If an experiment is not reproducible it is not science.
If an hypothesis is not falsifiable it is not science.
Finally, our two guiding principles regarding models:
"The map is not the territory"
-Alfred Korzybski
"A Non-Aristotelian System and its Necessity for Rigour in Mathematics and Physics"
presented before the American Mathematical Society December 28, 1931
...................................................................................................................................................................."All models are wrong, but some are useful"
-George E.P. Box
Section heading, page 2 of Box's paper, "Robustness in the Strategy of Scientific Model Building"
(May 1979)
From Pannell Discussions:
HT: The Big PictureMick Keogh, from the Australian Farm Institute, recently argued that “much greater caution is required when considering policy responses for issues where the main science available is based on modelled outcomes”. I broadly agree with that conclusion, although there were some points in the article that didn’t gel with me.

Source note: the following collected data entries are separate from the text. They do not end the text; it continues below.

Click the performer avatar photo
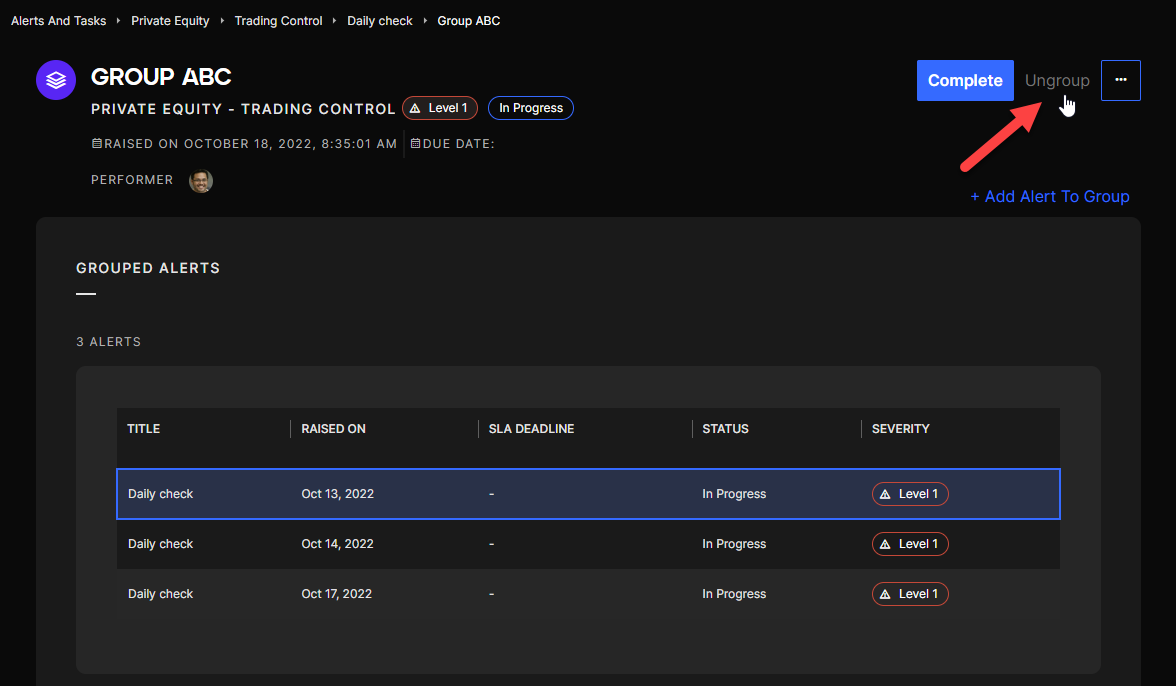Viewport: 1176px width, 686px height. pyautogui.click(x=201, y=181)
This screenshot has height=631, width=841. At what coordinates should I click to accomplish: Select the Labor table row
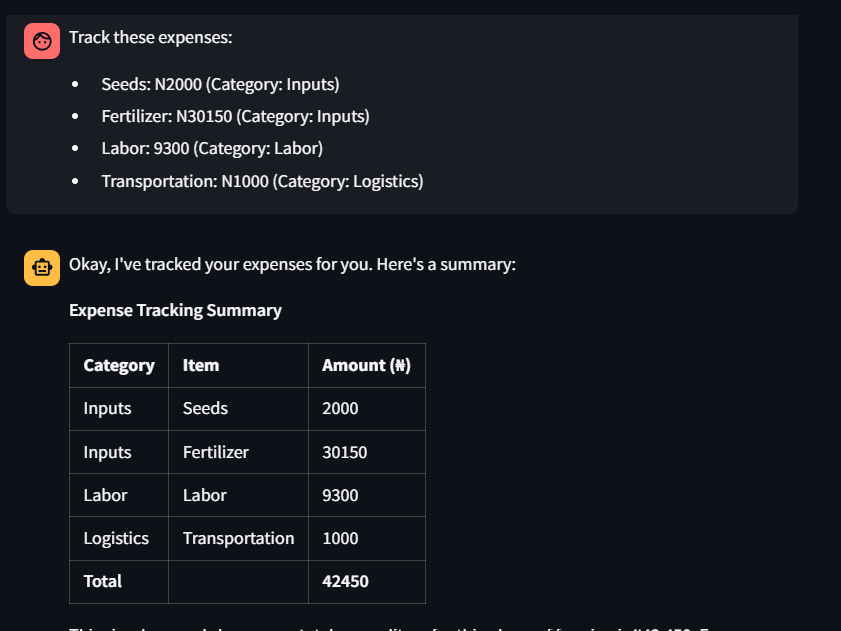[x=205, y=494]
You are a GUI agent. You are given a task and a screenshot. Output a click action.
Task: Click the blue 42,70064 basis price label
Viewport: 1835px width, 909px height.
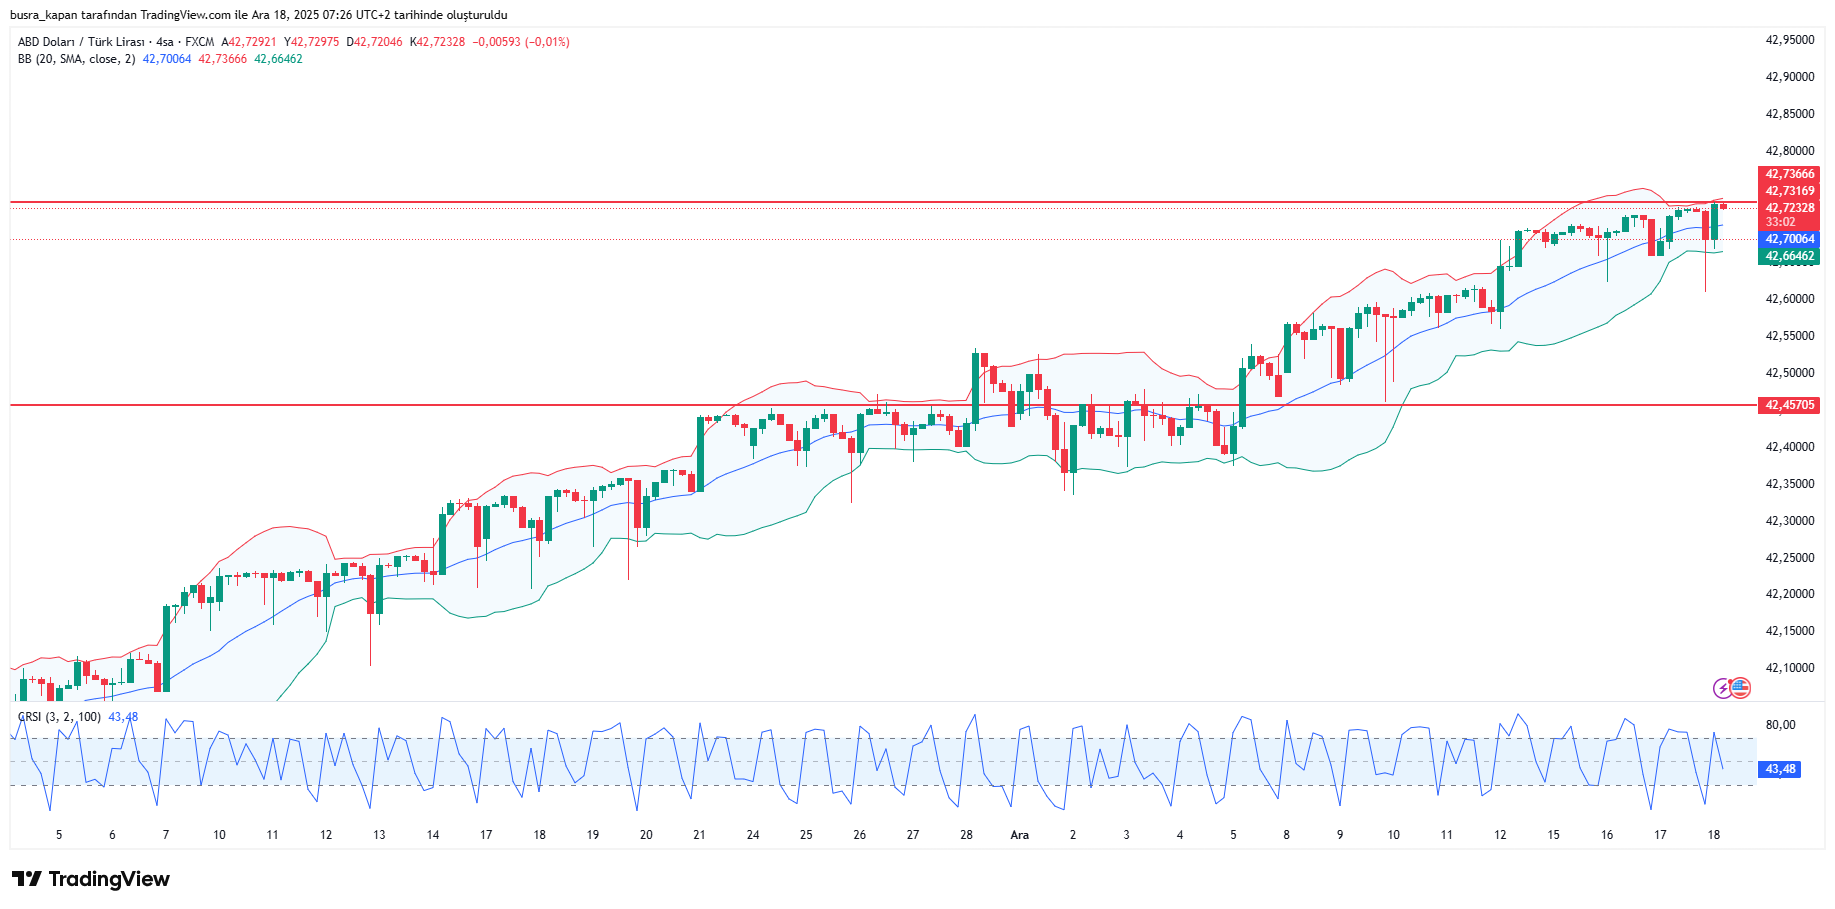[x=1789, y=239]
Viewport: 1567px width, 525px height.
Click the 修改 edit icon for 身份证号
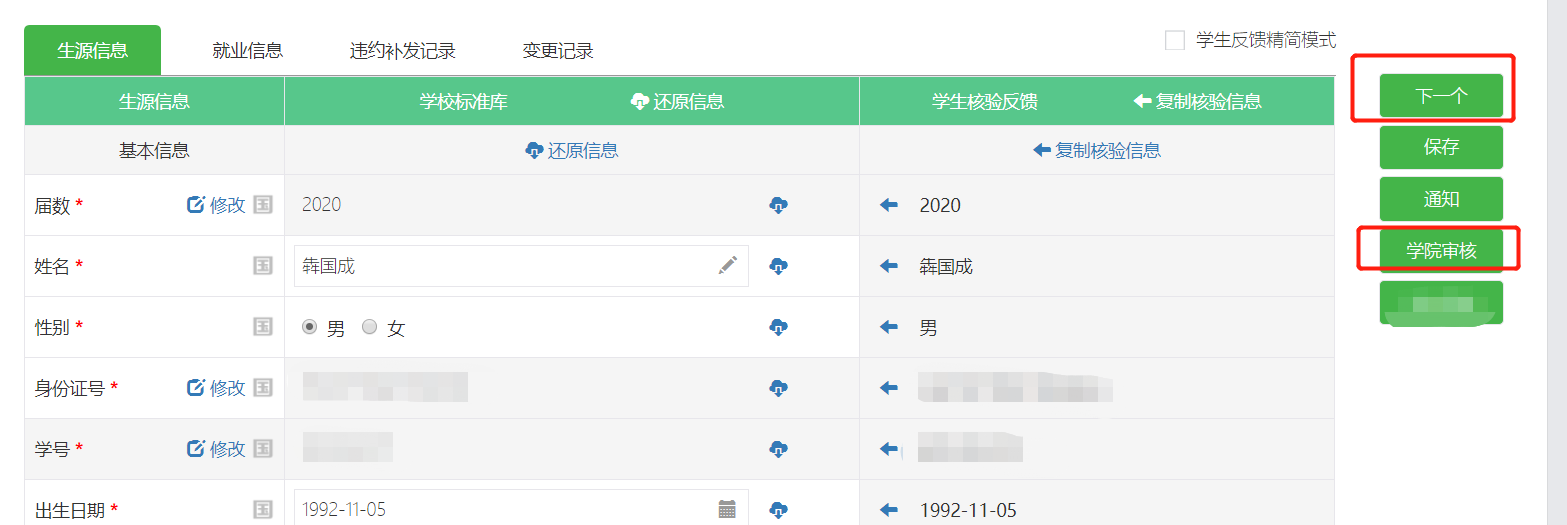[196, 388]
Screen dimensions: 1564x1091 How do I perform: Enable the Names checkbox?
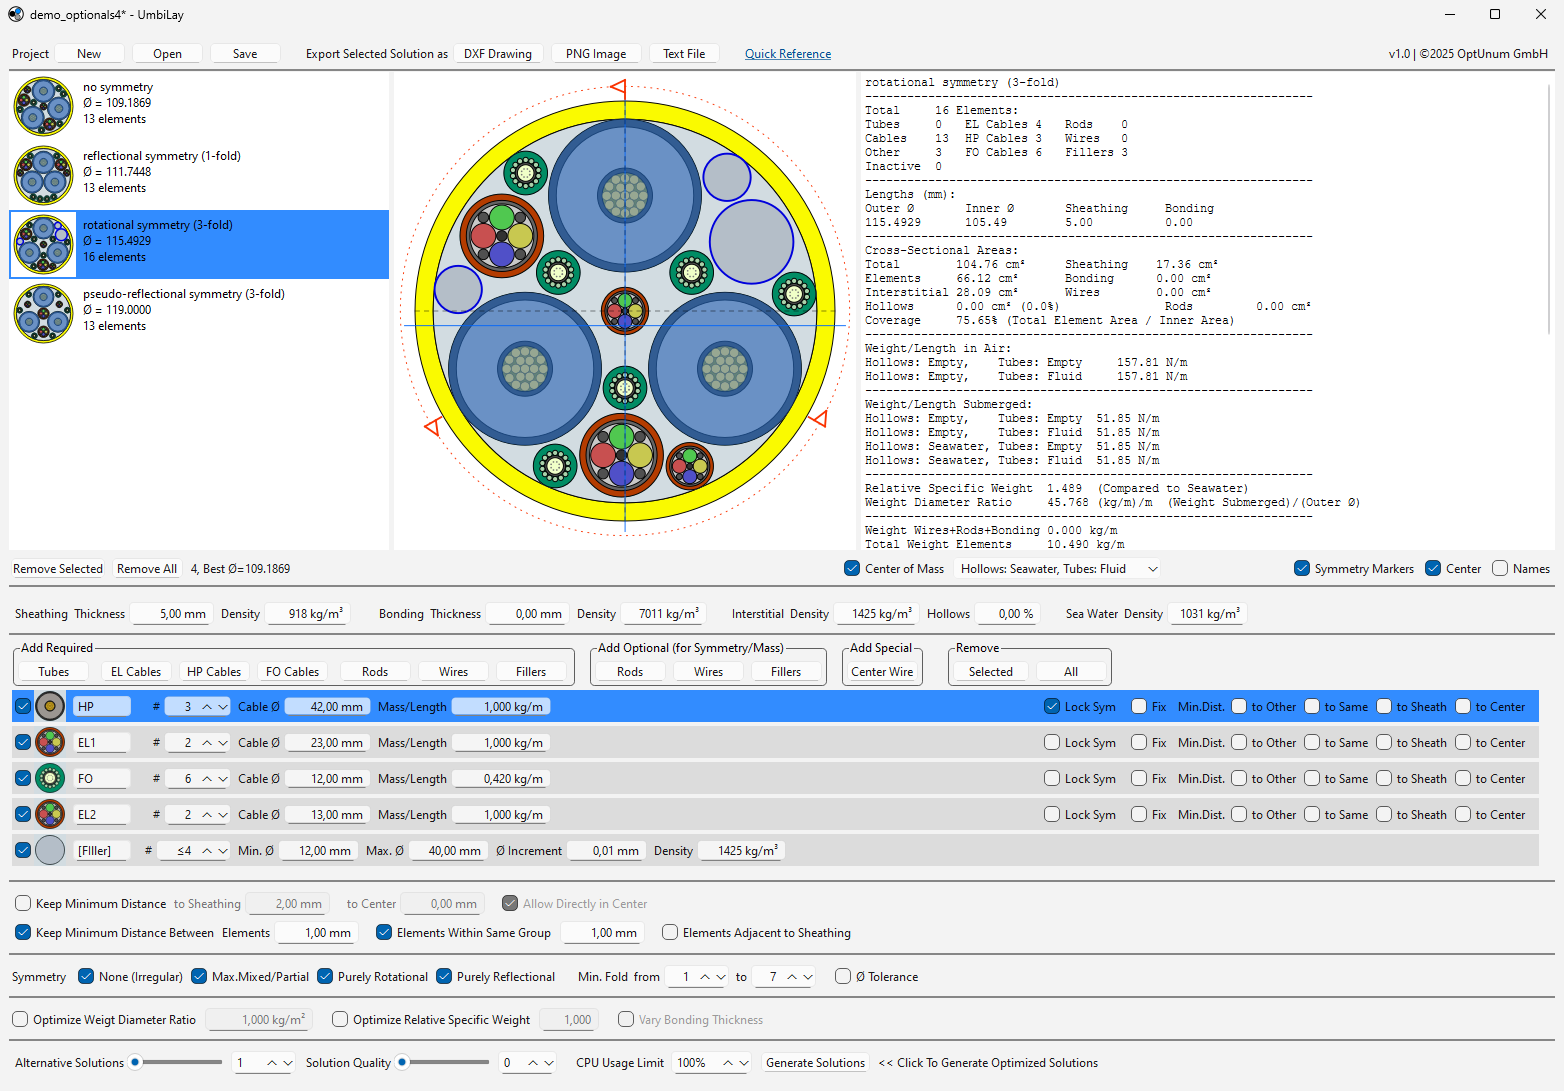pyautogui.click(x=1500, y=569)
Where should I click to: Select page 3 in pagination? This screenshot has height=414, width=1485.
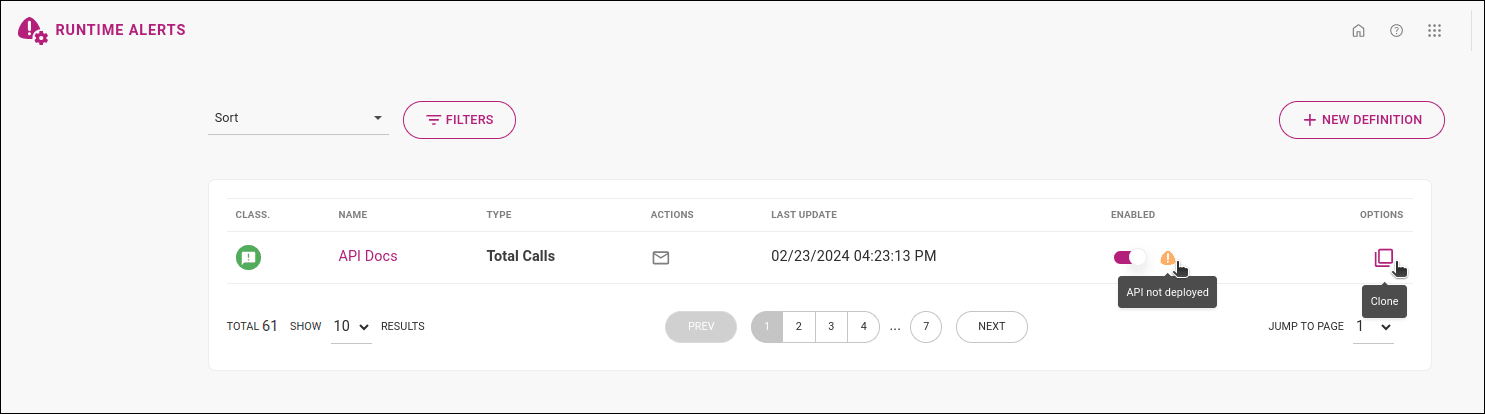point(831,326)
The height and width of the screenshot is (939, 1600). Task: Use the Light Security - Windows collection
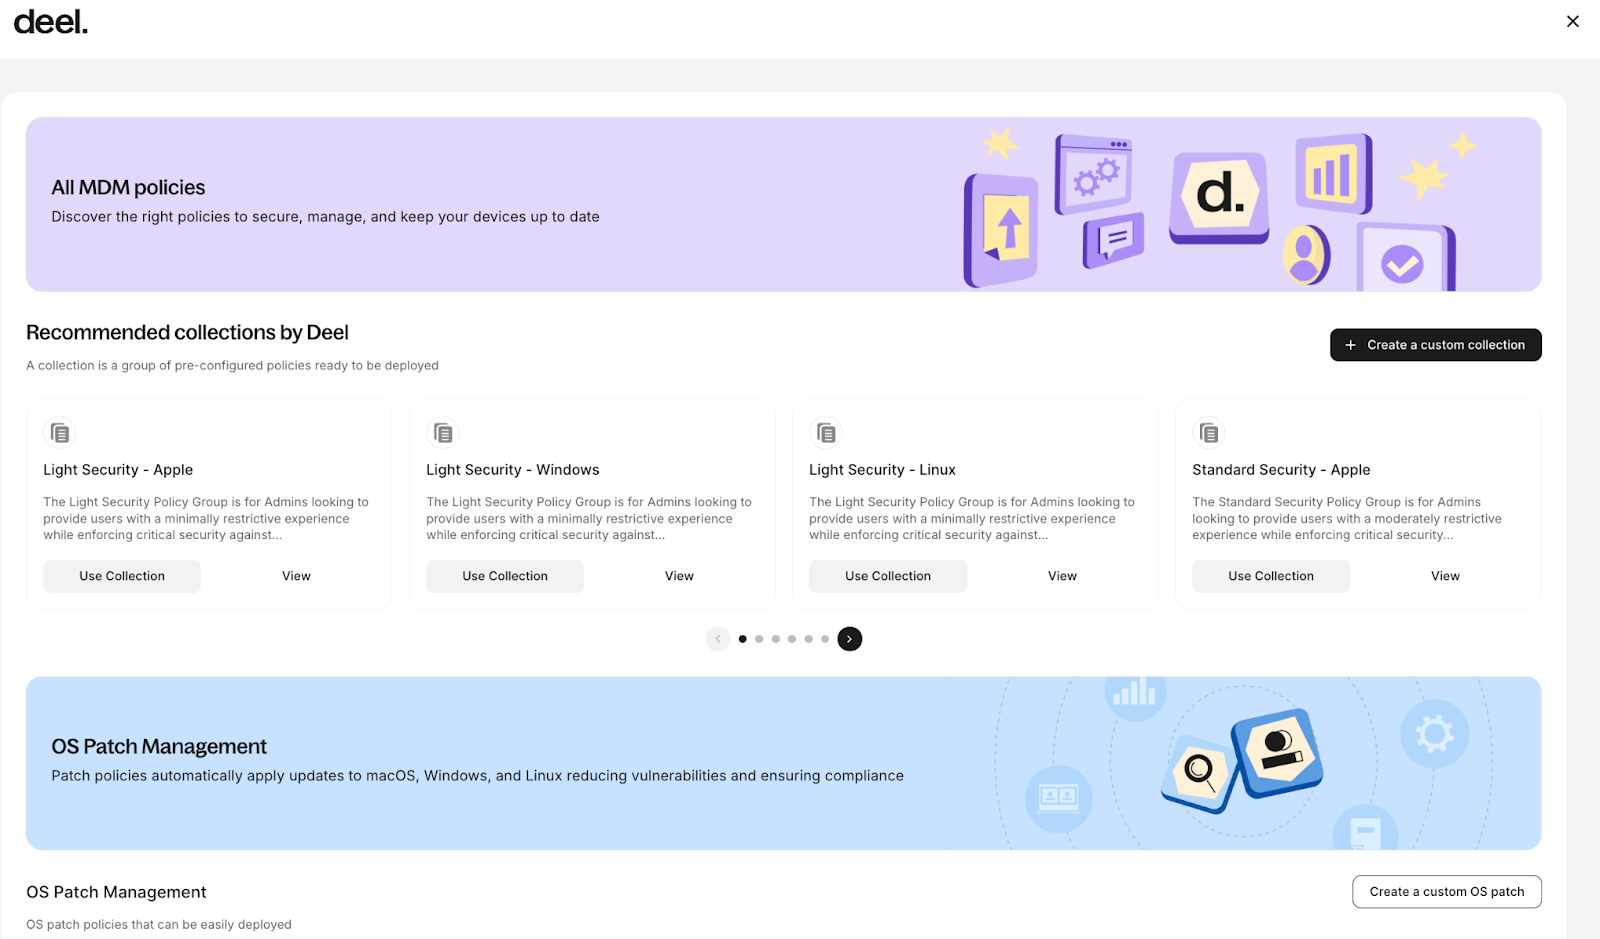505,576
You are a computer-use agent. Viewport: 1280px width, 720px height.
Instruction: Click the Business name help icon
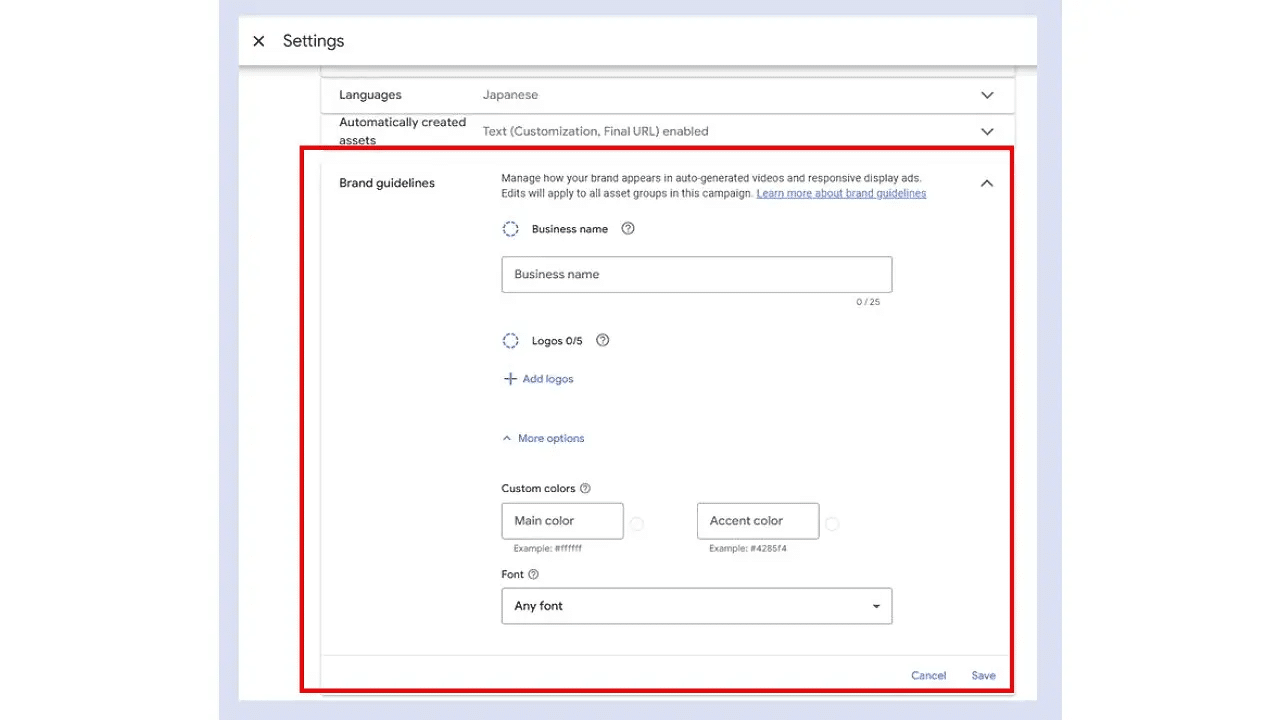point(628,229)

In a recent feature article in Farm Institute Insights, the Institute’s Executive Director Mick Keogh identified increasing reliance on modelling as a problem in policy, particularly policy related to the environment and natural resources. He observed that “there is an increasing reliance on modelling, rather than actual science”. He discussed modelling by the National Land and Water Resources Audit (NLWRA) to predict salinity risk, modelling to establish benchmark river condition for the Murray-Darling Rivers, and modelling to predict future climate. He expressed concern that the modelling was based on inadequate data (salinity, river condition) or used poor methods (salinity) and that the modelling results are “unverifiable” and “not able to be scrutinised” (all three). He claimed that the reliance on modelling rather than “actual science” was contributing to poor policy outcomes.
While I’m fully on Mick’s side regarding the need for policy to be based on the best evidence, I do have some problems with some of his arguments in this article.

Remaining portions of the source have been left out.